The meeting may be the first step in the internationalization of the ‘E-Biomed’ project (see Nature 398, 735;1999). The EMBO council is now considering the possibility of joining the NIH in an interim governing board and offering its peer-review services.

Some observers predict that, if such a board can attract the major stakeholders, it would be sufficient to get the initiative under way. That would avoid the need for an international consultation that might see the project derailed by publishers and professional societies with interests in maintaining the current print journals system.

Separate plans to establish a preprint server in biomedicine are already being discussed by the British Medical Journal and HighWire Press, a not-for-profit outfit set up in 1995 by Stanford University Libraries and Academic Information Resources to help universities and societies publish on the web at low cost.

“I think we are going to go forward anyway [despite ‘E-Biomed’] on the grounds that a thousand flowers may bloom,” says Michael Keller, head of HighWire Press. “At some point there will be a collapse into one or several servers,” he predicts.
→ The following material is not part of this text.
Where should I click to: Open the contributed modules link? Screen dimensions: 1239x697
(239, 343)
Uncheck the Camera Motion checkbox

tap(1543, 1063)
Richard Horton, editor of The Lancet medical journal, says that he is in principle ready to support Varmus's proposal. “I find ‘E-Biomed’ a very welcome stimulus for debate. I'm delighted to see it,” says Horton. His vision is of the bulk of the primary literature being freely accessible, with only the top journals surviving as commercial enterprises.

But Horton is concerned that the proposed global database may accentuate the Anglo-Saxon domination of publishing, and result in discrimination against scientists from non-English-speaking, and developing, countries.

Vitek Tracz, chief executive officer of the Current Science group, says his company will also launch a preprint server (with optional peer review) this summer. The company has decided to offer all primary papers in medicine and biology free online, and to reap profits from review journals. Tracz is a keen supporter of ‘E-Biomed’, and is discussing how his company could participate.